相続人調査が知りたい①【相続人調査の内容や必要になる理由を解説します】
相続人調査が知りたい人
「相続が発生しましたが相続人を確定するのに『相続人調査』が必要と行政書士に言われました。その『相続人調査』はどういった内容か、また必要な理由がわからないので教えて下さい。」
こういった疑問にお答えします。
✓本記事の内容
1.相続人調査の内容をチェック【相続人調査で分かることがあります】
2.相続人調査の必要性と面倒な理由【色々と訳があるのです】
この記事を書いている私は、不動産歴18年ほど。その中で相続歴は10年ほどの行政書士です。

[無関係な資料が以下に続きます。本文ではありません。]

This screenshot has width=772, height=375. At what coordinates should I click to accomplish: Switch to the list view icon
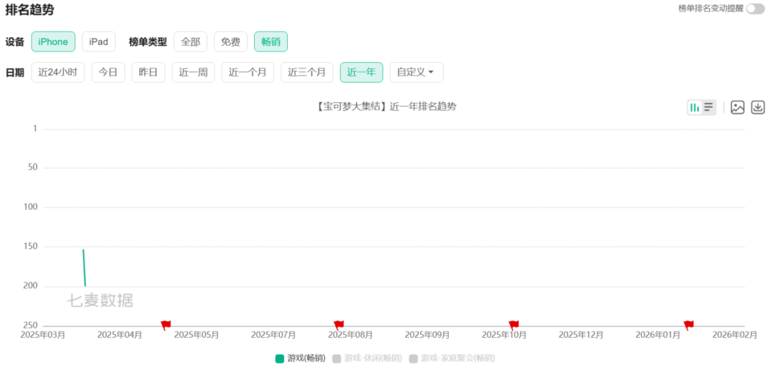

よくある質問で「相続人調査の内容や必要な理由が知りたい」という疑問があります。その疑問を順番に解決していきましょう。
1.相続人調査の内容をチェック【相続人調査で分かることがあります】
内容を身につけましょう
その①:相続人調査とは(重要なものです)
その②:相続人調査でわかること(把握できていなことが発覚することがよくあります)
上記のとおり
相続人調査が分かるようにここから詳しく解説していきます。
その①:相続人調査とは(重要なものです)
遺産相続をするときには、他の相続人と遺産分割協議を行って相続財産を分け合う必要があります。
遺産分割協議には、法定相続人が全員参加する必要があり、ひとりでも欠けていると無効になりますので、相続人は誰なのかを確認して明らかにしなければなりません。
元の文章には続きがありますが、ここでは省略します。